10. The cold tasteless stuff you insist on calling beer is not actually beer at all. Henceforth, only proper British Bitter will be referred to as beer, and European brews of known and accepted provenance will be referred to as Lager. South African beer is also acceptable as they are pound for pound the greatest sporting Nation on earth and it can only be due to the beer. They are also part of British Commonwealth - see what it did for them. American brands will be referred to as Near-Frozen Cat's Urine, so that all can be sold without risk of further confusion.
11. Hollywood will be required occasionally to cast English actors as good guys. Hollywood will also be required to cast English actors to play English characters. Watching Andie Macdowell attempt English dialogue in Four Weddings and a Funeral was an experience akin to having one's ears removed with a cheese grater.
12. You will cease playing American football. There is only one kind of proper football; you call it soccer. Those of you brave enough will, in time, be allowed to play rugby (which has some similarities to American football, but does not involve stopping for a rest every twenty seconds or wearing full kevlar body armour like a bunch of pansies). Don't try Rugby - the South Africans and Kiwis will thrash you, like they regularly thrash us.
13. Further, you will stop playing baseball. It is not reasonable to host an event called the World Series for a game which is not played outside of America. Since only 2.1% of you are aware that there is a world beyond your borders, your error is understandable. You will learn cricket, and we will let you face the South Africans first to take the sting out of their deliveries.
14. You must tell us who killed JFK. It's been driving us mad.
15. An internal revenue agent (i.e. tax collector) from Her Majesty's Government will be with you shortlyto ensure the acquisition of all monies due (backdatedto 1776).
16. Daily Tea Time begins promptly at 4 pm with proper cups, with saucers, and never mugs, with high quality biscuits (cookies) and cakes; plus strawberries (withcream) when in season. God save the Queen.

3 Comments:

  • brings a tear to my eye. god bless England!

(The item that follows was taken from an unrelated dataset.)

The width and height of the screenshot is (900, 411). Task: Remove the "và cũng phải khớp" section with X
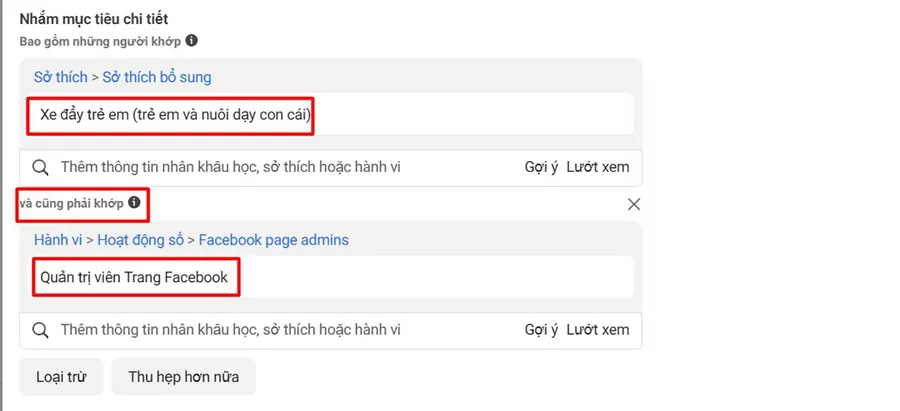point(634,204)
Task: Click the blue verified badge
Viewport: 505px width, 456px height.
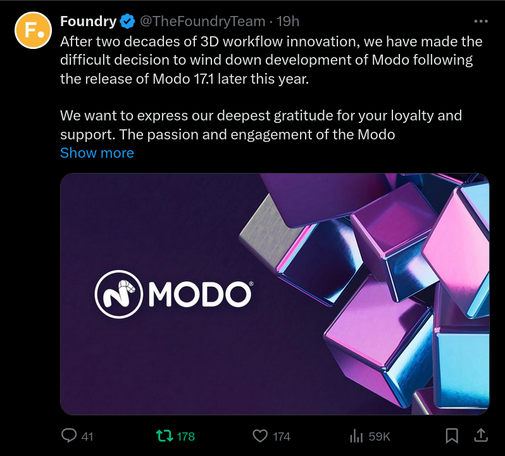Action: coord(127,21)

    By Anonymous Anonymous, at 6:58 AM  

  • Just two questions: 1) May we pay for petrol in pounds sterling? & 2) do we have to eat pale green peas from a tin?

    By Anonymous Anonymous, at 7:57 AM  

  • As you are an American, I can understand why you wouldn't like pale green peas in a tin. To make them more to your taste, add 2lbs of salt, 3lbs of sugar and 18 sticks of butter to the contents of each tin.